— Exercise a —
Among the entries, copy the lines from the one containing "SQ FT text?" through the one containing "[x=224, y=338]", including both.

Earnings Conference Call Details

AirMedia will hold a conference call to discuss the fourth quarter 2013 earnings at 8:00 PM U.S. Eastern Time on March 5, 2014 (5:00 PM U.S. Pacific Time on March 5, 2014; 9:00 AM Beijing/Hong Kong time on March 6, 2014). AirMedia’s management team will be on the call to discuss financial results and operational highlights and answer questions.

Conference Call Dial-in Information

U.S.: +1 866 519 4004

U.K.: 08082346646

Hong Kong: +852 800 930 346

International: +65 67239381

Pass code: AMCN

A replay of the call will be available for 1 week between 11:00 p.m. on March 5, 2014 and 11:59 p.m. on March 12, 2014, Eastern Time.

 

12


Replay Dial-in Information

U.S.: +1 855 452 5696

International: +1 646 254 3697

Pass code: 98804217

Additionally, a live and archived webcast of this call will be available on the Investor Relations section of AirMedia’s corporate website at http://ir.airmedia.net.cn.

Use of Non-GAAP Financial Measures

AirMedia’s management uses non-GAAP financial measures to gain an understanding of AirMedia’s comparative operating performance and future prospects. AirMedia’s non-GAAP financial measures exclude the following non-cash items: (1) share-based compensation expenses, (2) amortization of acquired intangible assets, (3) impairment of goodwill, and (4) impairment of intangible assets.

Non-GAAP financial measures are used by AirMedia’s management in their financial and operating decision-making, because management believes they reflect AirMedia’s ongoing business and operating performance in a manner that allows meaningful period-to-period comparisons. AirMedia’s management believes that these non-GAAP financial measures provide useful information to investors and others in understanding and evaluating AirMedia’s operating performance in the same manner as management does, if they so choose. Specifically, AirMedia believes the non-GAAP financial measures provide useful information to both management and investors by excluding certain charges that the Company believes are not indicative of its core operating results.

[Screen grounding entries]
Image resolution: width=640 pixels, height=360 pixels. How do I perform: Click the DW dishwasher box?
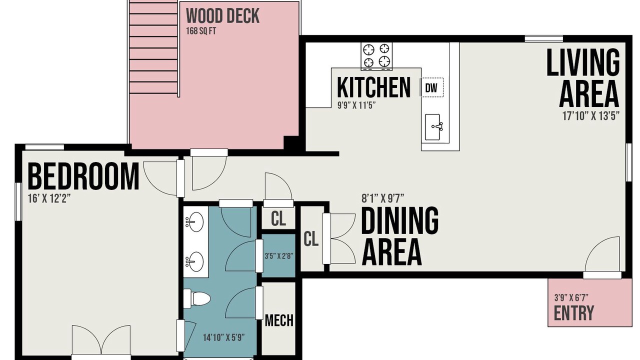[x=432, y=88]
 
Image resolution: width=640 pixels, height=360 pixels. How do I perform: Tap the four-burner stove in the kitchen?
[x=376, y=56]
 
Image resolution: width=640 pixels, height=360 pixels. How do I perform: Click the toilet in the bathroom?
[x=196, y=298]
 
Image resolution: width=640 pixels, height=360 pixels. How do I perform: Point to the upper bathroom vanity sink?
[x=194, y=222]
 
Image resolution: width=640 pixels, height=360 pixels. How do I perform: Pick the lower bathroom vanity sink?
[x=194, y=261]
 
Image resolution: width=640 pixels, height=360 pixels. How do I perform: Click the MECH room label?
[x=279, y=320]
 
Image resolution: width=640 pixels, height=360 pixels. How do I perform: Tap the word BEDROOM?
[x=84, y=176]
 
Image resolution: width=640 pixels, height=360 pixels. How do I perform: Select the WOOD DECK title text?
[x=222, y=16]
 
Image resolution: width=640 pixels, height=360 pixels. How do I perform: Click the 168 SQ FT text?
[x=201, y=31]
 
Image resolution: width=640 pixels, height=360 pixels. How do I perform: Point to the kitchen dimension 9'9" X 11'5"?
[x=356, y=106]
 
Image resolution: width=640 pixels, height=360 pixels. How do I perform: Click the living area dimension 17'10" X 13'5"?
[x=591, y=116]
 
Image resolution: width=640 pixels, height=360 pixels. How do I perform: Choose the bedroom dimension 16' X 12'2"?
[x=49, y=198]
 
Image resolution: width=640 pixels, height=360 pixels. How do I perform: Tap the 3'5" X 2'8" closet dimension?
[x=279, y=256]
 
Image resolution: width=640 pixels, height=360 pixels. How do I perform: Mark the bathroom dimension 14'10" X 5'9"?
[x=224, y=338]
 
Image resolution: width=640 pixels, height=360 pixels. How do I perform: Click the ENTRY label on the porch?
[x=574, y=313]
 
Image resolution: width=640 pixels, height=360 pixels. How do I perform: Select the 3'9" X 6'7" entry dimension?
[x=572, y=298]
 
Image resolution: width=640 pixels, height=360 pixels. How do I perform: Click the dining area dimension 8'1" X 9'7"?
[x=383, y=198]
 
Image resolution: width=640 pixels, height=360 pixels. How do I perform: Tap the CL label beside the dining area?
[x=311, y=239]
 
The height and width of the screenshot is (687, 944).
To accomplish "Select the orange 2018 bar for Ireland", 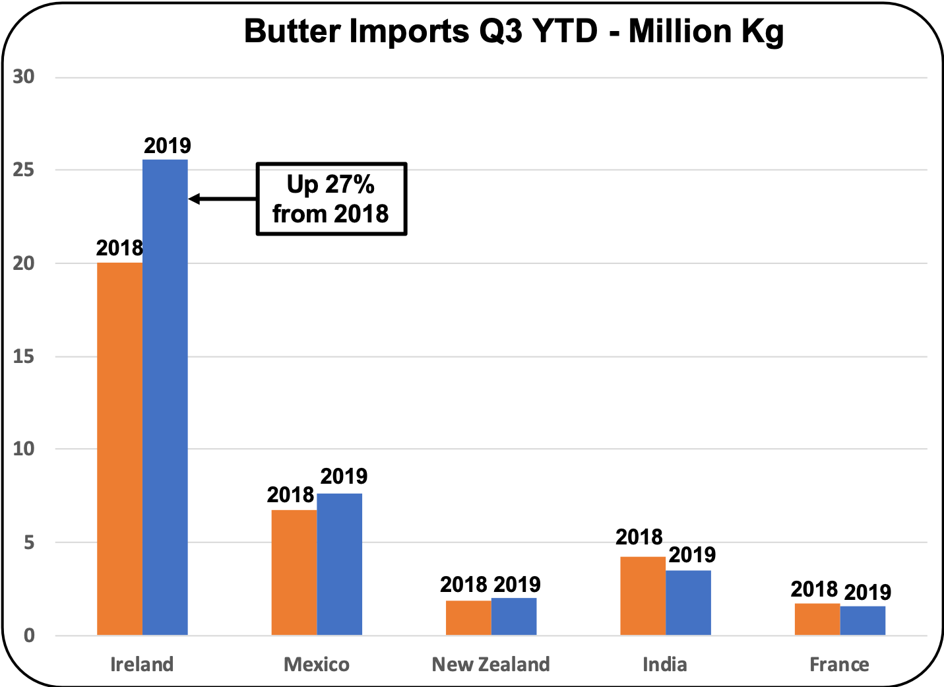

— Exercise b —
In the earnings call details, what pass code is given for the replay dial-in?

— Exercise response a —
Image resolution: width=640 pixels, height=360 pixels. How do I perform: Click the 168 SQ FT text?
[x=201, y=31]
 
Image resolution: width=640 pixels, height=360 pixels. How do I perform: Point to the kitchen dimension 9'9" X 11'5"?
[x=356, y=106]
 
Image resolution: width=640 pixels, height=360 pixels. How do I perform: Click the living area dimension 17'10" X 13'5"?
[x=591, y=116]
 
Image resolution: width=640 pixels, height=360 pixels. How do I perform: Choose the bedroom dimension 16' X 12'2"?
[x=49, y=198]
 
Image resolution: width=640 pixels, height=360 pixels. How do I perform: Tap the 3'5" X 2'8" closet dimension?
[x=279, y=256]
 
Image resolution: width=640 pixels, height=360 pixels. How do I perform: Mark the bathroom dimension 14'10" X 5'9"?
[x=224, y=338]

— Exercise response b —
98804217